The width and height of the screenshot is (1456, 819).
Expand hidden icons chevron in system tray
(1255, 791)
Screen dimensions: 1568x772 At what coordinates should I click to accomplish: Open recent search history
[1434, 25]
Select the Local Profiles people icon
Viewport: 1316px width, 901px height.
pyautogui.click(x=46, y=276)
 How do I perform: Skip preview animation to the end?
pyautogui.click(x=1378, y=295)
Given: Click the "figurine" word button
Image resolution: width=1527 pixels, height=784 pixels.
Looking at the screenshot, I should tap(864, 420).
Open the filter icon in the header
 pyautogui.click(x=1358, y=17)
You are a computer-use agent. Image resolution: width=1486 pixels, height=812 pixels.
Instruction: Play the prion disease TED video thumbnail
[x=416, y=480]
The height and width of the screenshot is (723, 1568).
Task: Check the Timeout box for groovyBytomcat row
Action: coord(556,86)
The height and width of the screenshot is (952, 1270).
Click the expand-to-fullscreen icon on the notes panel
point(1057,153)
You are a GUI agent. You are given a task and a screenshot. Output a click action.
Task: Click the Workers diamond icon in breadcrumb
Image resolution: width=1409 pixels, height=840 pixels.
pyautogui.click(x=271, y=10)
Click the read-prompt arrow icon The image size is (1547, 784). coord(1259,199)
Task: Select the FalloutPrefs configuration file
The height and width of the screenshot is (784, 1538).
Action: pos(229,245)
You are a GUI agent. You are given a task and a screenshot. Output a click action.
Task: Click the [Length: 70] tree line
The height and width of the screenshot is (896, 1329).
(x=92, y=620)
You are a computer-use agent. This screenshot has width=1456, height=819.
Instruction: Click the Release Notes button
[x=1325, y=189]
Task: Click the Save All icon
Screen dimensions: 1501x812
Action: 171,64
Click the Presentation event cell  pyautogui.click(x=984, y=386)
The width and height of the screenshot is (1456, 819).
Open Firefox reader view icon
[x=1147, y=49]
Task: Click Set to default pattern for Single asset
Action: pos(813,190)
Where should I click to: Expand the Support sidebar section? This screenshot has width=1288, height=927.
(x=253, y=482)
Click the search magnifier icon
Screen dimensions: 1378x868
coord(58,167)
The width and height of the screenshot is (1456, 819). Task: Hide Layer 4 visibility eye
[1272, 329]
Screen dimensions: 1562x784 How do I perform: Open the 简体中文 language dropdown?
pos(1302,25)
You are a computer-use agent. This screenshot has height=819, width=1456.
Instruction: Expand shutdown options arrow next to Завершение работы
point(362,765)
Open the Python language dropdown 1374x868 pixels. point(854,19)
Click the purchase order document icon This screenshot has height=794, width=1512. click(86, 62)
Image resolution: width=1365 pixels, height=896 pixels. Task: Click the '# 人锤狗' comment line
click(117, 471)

Exercise aim
Find "Task: Click the Workers" in the entries above, then repeat its line and all lines after it exactly, down to the last line.

Solution to the exercise
Task: Click the Workers diamond icon in breadcrumb
Image resolution: width=1409 pixels, height=840 pixels.
pyautogui.click(x=271, y=10)
Click the read-prompt arrow icon The image size is (1547, 784). coord(1259,199)
Task: Select the FalloutPrefs configuration file
The height and width of the screenshot is (784, 1538).
Action: pos(229,245)
You are a GUI agent. You are given a task and a screenshot. Output a click action.
Task: Click the [Length: 70] tree line
The height and width of the screenshot is (896, 1329).
(x=92, y=620)
You are a computer-use agent. This screenshot has width=1456, height=819.
Instruction: Click the Release Notes button
[x=1325, y=189]
Task: Click the Save All icon
Screen dimensions: 1501x812
Action: 171,64
Click the Presentation event cell  pyautogui.click(x=984, y=386)
The width and height of the screenshot is (1456, 819).
Open Firefox reader view icon
[x=1147, y=49]
Task: Click Set to default pattern for Single asset
Action: pos(813,190)
Where should I click to: Expand the Support sidebar section? This screenshot has width=1288, height=927.
(x=253, y=482)
Click the search magnifier icon
Screen dimensions: 1378x868
coord(58,167)
The width and height of the screenshot is (1456, 819). Task: Hide Layer 4 visibility eye
[1272, 329]
Screen dimensions: 1562x784 How do I perform: Open the 简体中文 language dropdown?
pos(1302,25)
You are a computer-use agent. This screenshot has height=819, width=1456.
Instruction: Expand shutdown options arrow next to Завершение работы
point(362,765)
Open the Python language dropdown 1374x868 pixels. point(854,19)
Click the purchase order document icon This screenshot has height=794, width=1512. click(86, 62)
Image resolution: width=1365 pixels, height=896 pixels. Task: Click the '# 人锤狗' comment line
click(117, 471)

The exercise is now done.